I mean, much of the progress of humanity has hinged on the artifice of harnessing nature's engines of creation: cultivation and selective hybridization of any number of plants and animals; hitching biochemical rides on various yeasts, bacteria and fungi to convert ordinary organic compounds (milk, fruit juices, grains) into extraordinary ones (Roquefort, penicillin, beer, Chateau Margaux 1978). And all of those were just happy accidents, coy redirections of existing organisms' agendas, painstaking, time-intensive efforts to hotwire the millenia-consuming processes of natural selection.

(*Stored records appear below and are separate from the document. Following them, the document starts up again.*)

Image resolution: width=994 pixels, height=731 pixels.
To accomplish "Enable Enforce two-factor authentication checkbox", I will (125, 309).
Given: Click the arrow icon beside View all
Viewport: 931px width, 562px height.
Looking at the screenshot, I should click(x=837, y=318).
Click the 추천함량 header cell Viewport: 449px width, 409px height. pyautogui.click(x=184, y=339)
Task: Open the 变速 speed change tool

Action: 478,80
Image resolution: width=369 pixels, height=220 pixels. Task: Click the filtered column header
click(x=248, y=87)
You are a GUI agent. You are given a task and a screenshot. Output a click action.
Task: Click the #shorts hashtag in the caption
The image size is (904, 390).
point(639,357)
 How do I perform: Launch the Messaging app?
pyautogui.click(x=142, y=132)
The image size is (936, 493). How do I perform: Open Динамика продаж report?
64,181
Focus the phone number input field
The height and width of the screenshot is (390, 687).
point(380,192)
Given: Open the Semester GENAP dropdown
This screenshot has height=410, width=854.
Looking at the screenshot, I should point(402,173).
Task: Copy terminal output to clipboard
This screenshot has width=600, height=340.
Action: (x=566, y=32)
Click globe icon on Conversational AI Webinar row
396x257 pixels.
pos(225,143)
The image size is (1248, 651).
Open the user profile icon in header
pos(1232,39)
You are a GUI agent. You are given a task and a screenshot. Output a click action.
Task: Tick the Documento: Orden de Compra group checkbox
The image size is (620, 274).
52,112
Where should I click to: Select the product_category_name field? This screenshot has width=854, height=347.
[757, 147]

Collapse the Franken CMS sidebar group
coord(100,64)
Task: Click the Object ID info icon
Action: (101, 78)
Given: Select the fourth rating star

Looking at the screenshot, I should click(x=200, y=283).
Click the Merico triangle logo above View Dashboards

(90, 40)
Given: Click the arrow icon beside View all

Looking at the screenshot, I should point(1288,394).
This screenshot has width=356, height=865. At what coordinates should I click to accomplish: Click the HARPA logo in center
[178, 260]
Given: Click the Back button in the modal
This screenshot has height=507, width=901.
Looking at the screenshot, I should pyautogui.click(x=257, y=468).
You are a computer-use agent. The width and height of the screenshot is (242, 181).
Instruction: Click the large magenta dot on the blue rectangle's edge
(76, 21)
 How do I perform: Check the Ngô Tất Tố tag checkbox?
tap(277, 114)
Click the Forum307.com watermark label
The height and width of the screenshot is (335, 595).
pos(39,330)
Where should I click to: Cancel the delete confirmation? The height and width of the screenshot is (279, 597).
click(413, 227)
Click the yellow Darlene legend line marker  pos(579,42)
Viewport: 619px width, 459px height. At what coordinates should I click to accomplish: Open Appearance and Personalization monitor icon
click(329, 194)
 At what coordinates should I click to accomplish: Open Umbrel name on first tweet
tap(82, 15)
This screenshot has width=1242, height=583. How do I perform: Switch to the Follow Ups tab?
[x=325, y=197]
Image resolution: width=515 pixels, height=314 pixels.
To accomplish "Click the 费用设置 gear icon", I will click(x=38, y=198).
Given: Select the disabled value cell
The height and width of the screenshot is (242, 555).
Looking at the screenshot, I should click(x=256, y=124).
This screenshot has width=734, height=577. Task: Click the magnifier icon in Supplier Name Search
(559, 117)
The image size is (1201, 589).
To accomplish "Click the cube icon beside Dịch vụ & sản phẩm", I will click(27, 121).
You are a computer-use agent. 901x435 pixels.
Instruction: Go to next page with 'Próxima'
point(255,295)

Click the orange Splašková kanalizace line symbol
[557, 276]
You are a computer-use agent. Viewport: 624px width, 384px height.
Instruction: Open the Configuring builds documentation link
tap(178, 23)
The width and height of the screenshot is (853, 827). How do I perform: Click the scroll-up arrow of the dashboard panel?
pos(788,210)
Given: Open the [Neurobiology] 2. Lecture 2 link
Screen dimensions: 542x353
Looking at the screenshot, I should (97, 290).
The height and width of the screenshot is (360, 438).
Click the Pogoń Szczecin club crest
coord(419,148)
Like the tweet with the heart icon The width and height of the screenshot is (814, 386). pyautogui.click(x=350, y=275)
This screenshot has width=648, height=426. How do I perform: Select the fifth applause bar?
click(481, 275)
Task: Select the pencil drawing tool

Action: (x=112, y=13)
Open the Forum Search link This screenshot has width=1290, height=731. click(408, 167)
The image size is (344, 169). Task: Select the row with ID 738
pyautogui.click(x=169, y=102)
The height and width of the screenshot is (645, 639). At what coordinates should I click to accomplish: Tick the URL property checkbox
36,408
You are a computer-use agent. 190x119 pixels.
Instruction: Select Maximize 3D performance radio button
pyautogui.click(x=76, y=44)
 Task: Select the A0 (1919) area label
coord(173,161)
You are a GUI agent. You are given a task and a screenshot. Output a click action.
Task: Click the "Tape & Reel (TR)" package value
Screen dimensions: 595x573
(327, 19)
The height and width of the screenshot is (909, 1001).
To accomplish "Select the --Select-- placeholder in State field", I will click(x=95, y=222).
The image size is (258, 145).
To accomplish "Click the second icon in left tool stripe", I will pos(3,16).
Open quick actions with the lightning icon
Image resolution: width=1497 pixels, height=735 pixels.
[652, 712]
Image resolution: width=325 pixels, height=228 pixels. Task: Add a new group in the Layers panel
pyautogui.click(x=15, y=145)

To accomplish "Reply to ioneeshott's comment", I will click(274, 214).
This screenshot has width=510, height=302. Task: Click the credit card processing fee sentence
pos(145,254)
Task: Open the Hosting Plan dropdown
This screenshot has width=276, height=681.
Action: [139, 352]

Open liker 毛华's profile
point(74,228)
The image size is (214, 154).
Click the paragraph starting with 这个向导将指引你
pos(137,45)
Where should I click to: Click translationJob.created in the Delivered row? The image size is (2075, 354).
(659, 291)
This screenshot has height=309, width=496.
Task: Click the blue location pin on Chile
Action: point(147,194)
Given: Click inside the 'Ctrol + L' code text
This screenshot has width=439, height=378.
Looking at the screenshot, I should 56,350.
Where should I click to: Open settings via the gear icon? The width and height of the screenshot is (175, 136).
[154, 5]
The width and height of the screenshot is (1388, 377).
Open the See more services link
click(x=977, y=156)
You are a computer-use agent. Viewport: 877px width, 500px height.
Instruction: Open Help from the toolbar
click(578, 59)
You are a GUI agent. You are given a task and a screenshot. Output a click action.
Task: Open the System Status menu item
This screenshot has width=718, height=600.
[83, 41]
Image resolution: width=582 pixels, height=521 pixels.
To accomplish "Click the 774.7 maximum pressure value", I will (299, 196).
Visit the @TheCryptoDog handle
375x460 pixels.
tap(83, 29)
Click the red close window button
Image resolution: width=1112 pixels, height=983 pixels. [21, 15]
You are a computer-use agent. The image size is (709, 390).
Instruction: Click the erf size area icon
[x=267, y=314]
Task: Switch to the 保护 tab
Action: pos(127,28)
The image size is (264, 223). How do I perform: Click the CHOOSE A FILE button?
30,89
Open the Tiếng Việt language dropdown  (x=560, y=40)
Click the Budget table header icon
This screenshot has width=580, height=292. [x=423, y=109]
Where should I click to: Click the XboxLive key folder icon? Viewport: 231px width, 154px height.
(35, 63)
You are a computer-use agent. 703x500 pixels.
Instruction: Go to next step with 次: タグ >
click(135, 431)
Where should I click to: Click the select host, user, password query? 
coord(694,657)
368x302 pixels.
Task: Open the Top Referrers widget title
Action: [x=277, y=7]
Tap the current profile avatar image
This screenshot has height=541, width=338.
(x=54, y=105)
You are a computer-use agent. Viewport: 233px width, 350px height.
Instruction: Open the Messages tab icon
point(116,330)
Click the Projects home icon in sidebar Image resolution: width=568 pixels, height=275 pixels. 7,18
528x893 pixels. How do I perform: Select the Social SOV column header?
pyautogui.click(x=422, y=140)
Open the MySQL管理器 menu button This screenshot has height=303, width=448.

And now we have the means and methods to be far more direct in the way we harness those engines of creation: the fermentation of a huge matrix of garbage, agricultural and industrial byproducts into any of another matrix of wildly useful drugs, foods and fuels; custom sequenced proteins to crush whole classes of human ailments; even more to tune, tweak, and optimize even the most healthy among us; to bring whole new kinds of leisure and delight to the human endeavor.

Put it this way: sequenced protein plus cellular reproduction resulted in an awesome explosion of entropy reversal on this little planet. It gave rise to the most complicated object in the visible universe: us (and our brains). Up to this point in history, humanity has been able to harness that power only indirectly -- as a cyclist might draft in the slipstream of some larger object, like a car. I believe we're right on the edge of a time when we don't have to draft that car anymore. We can attach a cable to it. Or jump right in. Except that it's more like a train. Or a Boeing 777. My metaphors break down. But you know what I mean.